Climate Alarmism Behind Christmas Energy Shortages
Never forget that Ebenezer Scrooge was inspired by Thomas Malthus
This Christmas eve, the 65 million Americans who live in between Illinois and New Jersey may be wishing that Santa puts a lump or two of coal in their stockings. That’s because the operators of the PJM electricity grid have declared a rare, system-wide emergency, urging customers to reduce their use of electricity.
“PJM is asking consumers to reduce their use of electricity, if health permits, between the hours of 4 a.m. on December 24, 2022 and 10 a.m. on December 25, 2022,” it wrote in a statement.
Say goodbye to your Christmas lights.
“Electricity customers can take simple electricity conservation steps such as… Turning off non-essential electric lights.”
As recently as December 1, PJM’s grid operators said they could handle the winter cold. “PJM Interconnection and its members,” it claimed, “are prepared to meet the forecast demand for electricity this winter.”
But the nonprofit North American Reliability Corporation (NERC) warned in November that this would happen. “Limited natural gas infrastructure can impact winter reliability,” it wrote. It pointed to the closure of coal and nuclear power plants as threatening shortages.
In other words, the underlying reason for the electricity emergency is the lack of natural gas, nuclear, and coal, which can provide reliable electricity in all weather conditions, unlike solar panels and wind turbines.
It’s true that solar panels and wind turbines can still operate in cold weather. There is often still sunlight and wind when it is cold. Snow can be brushed off of solar panels, and it is possible to de-ice frozen wind turbines.
But the sun often doesn’t shine during the hours people most need electricity and wind is not reliable enough to provide electricity during the winter.
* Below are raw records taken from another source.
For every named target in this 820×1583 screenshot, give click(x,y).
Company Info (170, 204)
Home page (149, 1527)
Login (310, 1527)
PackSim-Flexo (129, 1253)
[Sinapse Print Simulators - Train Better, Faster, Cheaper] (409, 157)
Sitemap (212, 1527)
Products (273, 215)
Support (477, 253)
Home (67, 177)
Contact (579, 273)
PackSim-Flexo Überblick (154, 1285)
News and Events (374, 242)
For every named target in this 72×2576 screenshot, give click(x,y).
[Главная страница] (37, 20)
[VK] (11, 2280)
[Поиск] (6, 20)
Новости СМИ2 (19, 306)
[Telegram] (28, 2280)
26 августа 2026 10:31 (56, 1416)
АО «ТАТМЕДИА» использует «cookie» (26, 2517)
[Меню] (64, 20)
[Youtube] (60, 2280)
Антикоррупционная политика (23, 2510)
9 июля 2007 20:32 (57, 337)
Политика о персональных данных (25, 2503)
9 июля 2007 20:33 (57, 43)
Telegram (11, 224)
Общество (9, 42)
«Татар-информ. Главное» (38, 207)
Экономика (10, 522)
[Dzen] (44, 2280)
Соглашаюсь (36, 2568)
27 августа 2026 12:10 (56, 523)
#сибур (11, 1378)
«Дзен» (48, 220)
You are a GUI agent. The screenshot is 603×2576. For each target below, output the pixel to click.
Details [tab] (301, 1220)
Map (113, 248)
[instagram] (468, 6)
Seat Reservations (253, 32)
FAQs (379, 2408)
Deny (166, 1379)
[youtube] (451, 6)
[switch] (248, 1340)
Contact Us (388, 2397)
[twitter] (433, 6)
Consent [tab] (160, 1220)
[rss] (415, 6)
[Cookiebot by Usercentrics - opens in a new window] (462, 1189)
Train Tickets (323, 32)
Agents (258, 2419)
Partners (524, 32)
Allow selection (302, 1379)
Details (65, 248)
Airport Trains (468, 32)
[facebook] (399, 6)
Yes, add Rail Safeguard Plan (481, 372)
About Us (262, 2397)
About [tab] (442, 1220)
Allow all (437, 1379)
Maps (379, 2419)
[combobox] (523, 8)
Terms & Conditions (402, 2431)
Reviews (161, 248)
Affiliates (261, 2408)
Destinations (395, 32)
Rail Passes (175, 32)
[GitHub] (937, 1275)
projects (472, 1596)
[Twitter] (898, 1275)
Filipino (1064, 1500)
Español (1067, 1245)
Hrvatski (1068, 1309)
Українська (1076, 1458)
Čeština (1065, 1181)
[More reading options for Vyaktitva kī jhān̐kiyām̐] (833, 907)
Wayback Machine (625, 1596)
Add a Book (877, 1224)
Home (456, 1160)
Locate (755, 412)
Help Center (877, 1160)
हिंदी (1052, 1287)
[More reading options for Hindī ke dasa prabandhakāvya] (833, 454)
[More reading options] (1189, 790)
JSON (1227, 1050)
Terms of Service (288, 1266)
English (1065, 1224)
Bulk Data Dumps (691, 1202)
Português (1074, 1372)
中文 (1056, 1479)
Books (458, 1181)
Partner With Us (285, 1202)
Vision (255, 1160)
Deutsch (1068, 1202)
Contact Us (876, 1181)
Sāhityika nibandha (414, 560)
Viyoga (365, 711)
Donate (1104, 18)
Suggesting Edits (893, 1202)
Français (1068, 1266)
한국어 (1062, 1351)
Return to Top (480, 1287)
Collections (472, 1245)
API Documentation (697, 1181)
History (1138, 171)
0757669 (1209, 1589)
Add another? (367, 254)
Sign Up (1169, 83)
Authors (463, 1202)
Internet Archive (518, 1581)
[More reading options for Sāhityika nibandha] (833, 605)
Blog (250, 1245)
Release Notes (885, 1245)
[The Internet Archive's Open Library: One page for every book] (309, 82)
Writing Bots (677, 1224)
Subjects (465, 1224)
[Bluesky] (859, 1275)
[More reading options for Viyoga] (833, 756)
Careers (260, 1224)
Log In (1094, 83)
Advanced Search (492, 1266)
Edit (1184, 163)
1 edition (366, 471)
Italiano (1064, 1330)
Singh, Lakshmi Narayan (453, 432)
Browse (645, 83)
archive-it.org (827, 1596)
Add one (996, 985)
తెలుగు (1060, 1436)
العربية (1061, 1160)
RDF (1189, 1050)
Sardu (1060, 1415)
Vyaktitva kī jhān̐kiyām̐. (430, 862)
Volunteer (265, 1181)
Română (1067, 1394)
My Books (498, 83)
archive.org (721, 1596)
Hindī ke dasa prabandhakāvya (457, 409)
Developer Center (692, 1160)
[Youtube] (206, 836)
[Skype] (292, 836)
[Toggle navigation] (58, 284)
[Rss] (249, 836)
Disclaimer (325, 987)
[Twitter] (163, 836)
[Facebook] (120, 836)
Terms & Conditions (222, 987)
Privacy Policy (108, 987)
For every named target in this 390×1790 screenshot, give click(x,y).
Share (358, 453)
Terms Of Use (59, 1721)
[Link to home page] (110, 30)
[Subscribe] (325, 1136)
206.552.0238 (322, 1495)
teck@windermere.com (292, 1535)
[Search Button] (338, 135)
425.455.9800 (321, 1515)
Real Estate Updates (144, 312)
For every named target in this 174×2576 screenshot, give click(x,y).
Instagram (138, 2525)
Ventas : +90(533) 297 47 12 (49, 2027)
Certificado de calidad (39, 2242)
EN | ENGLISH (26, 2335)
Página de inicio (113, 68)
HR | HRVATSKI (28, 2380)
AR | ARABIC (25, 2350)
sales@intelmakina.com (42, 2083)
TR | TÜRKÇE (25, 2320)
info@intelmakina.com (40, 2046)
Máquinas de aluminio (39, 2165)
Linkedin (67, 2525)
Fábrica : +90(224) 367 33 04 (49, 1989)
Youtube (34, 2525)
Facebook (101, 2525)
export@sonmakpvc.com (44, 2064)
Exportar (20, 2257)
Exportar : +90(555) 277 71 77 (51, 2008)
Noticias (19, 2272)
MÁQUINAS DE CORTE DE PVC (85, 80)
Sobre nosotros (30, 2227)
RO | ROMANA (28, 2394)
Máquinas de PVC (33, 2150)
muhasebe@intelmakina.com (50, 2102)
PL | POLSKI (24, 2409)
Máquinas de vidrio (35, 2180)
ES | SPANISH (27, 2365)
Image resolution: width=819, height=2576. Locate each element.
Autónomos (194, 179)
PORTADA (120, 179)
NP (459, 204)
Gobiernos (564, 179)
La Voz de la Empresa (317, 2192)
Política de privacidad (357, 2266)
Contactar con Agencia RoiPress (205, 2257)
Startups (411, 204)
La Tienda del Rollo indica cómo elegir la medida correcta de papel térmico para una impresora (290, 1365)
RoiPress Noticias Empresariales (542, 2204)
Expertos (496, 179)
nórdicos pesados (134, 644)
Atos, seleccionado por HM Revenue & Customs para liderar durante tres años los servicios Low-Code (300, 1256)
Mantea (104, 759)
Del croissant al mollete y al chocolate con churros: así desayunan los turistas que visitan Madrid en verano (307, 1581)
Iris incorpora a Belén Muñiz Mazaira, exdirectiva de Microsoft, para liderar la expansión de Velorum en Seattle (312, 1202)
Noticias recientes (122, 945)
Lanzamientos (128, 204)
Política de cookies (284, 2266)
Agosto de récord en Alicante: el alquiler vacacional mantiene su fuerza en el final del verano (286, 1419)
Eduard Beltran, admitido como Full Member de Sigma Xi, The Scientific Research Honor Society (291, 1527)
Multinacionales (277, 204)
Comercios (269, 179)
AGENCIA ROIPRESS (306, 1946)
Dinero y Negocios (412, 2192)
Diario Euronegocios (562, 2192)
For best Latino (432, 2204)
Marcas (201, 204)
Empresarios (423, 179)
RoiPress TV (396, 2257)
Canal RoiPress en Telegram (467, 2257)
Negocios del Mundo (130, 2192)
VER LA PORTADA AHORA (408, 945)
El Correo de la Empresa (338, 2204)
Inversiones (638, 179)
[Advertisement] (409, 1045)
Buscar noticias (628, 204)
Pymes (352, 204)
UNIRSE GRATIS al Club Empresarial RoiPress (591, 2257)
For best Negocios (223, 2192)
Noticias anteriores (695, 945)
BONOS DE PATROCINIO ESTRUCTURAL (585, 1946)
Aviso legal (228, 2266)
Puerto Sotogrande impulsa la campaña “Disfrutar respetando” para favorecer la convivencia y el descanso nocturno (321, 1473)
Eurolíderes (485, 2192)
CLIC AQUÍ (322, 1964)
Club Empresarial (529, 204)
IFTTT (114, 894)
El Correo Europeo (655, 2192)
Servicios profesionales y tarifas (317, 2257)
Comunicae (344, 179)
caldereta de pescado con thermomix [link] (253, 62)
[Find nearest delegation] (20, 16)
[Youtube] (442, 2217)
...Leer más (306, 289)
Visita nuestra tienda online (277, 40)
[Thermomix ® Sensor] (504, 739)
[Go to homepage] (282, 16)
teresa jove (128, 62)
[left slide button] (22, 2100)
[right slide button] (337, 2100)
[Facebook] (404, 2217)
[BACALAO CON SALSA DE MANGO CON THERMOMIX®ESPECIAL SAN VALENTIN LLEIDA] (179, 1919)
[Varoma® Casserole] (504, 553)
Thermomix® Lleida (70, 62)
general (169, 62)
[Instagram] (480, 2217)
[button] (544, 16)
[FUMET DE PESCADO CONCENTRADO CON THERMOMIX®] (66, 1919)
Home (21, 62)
Right now, PJM is generating very little electricity from wind and has had to resort to burning oil, which is dirtier and less efficient than coal, and far worse than natural gas or nuclear.
What about batteries? They were supposed to replace New Jersey’s Logan Coal Plant, which its owner destroyed on December 2. But, admitted an analyst with Moody’s Investors Service, “It appears that it’s pretty uneconomic right now to put in batteries.”
This newsletter is entirely reader-supported. Please take 50% off in a special, 48-hour holiday discount to become a paid subscriber. Also great as a last-minute gift.
Logan was a small, efficient coal plant that would have been perfect to prevent today’s shortages, but the private-equity behemoth, Starwood Energy Group persuaded Atlantic City Electric and The New Jersey Board of Public Utilities to let it destroy the coal plant right before PJM most needed it.
“PJM had to make sure Logan’s shutdown wouldn’t suddenly cause power shortages or other grid failures,” noted a Bloomberg reporter 11 days ago. “New Jersey is trying to build a balanced grid as it transitions to renewables. Because batteries can charge up overnight using cheap power, like wind, and sell it back to the grid during the day, the state is incentivizing companies to install them.”
The Logan power plant was shut down 30 months ahead of schedule.
PJM, Atlantic City Electric, the New Jersey regulators, and Starwood thus all ignored the warning provided by four days of blackouts, which killed hundreds of people in Texas, from February 15 to 18 last year.
The lesson from that blackout was — duh — that states need abundant, reliable energy sources and cannot rely on unreliable, weather-dependent renewables.
Young children are capable of understanding that nuclear, coal, and natural gas are reliable, and solar and wind aren’t, and yet America's most experienced electricity grid operators have once again pushed Americans to the point of freezing to death.
Why is that? Why is it that much of the United States lacks reliable power plants and the pipelines and other infrastructure required to bring natural gas from the fields to the powerplants?